Augustinus von Hippo
Catena Aurea · Johannesevangelium 17
1 Als Jesus das gesagt hatte, erhob er seine Augen zum Himmel und betete: Vater, die Stunde ist gekommen. Verherrliche deinen Sohn, damit der Sohn dich verherrlicht. 2 Denn du hast ihm Macht über alles Fleisch gegeben, damit er allen, die du ihm gegeben hast, ewiges Leben schenkt. 3 Das ist das ewige Leben, dass sie dich, den wahren Gott, erkennen und Jesus Christus, den du gesandt hast. 4 Ich habe dich auf der Erde verherrlicht, ich habe das Werk vollendet, das zu vollbringen du mir aufgetragen hast. 5 Jetzt verherrliche du mich, Vater, bei dir selbst mit der Herrlichkeit, die ich bei dir hatte, bevor die Welt war.

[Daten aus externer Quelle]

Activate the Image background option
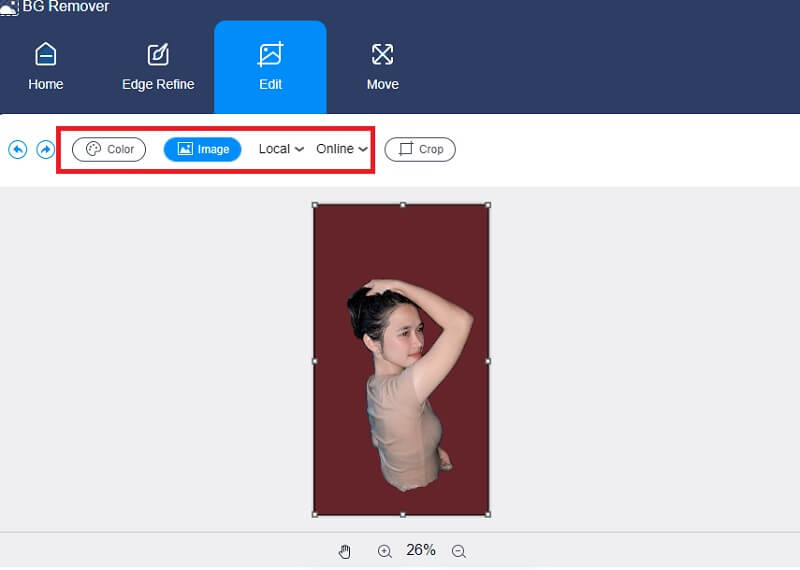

(Tr. cv) Aber es wird mit Recht gefragt, wie der Sohn den Vater verherrlichen kann, da die ewige Herrlichkeit des Vaters niemals eine Erniedrigung in der Gestalt des Menschen erfuhr und hinsichtlich ihrer eigenen göttlichen Vollkommenheit keine Hinzufügung zuläßt. Aber unter den Menschen war diese Herrlichkeit geringer, als Gott nur in Judäa bekannt war; und daher verherrlichte der Sohn den Vater, als das Evangelium Christi die Kenntnis des Vaters unter den Heiden verbreitete. Verherrliche Deinen Sohn, damit auch Dein Sohn Dich verherrliche; d. h. Erwecke Mich von den Toten, damit durch Mich Du der ganzen Welt bekannt werdest. Dann legt Er weiter dar, auf welche Weise der Sohn den Vater verherrlicht: Wie Du Ihm Macht über alles Fleisch gegeben hast, damit Er allen, die Du Ihm gegeben hast, das ewige Leben gebe. Alles Fleisch bedeutet die ganze Menschheit, wobei der Teil für das Ganze steht. Und diese Macht, die Christus vom Vater über alles Fleisch gegeben ist, muß mit Bezug auf Seine menschliche Natur verstanden werden.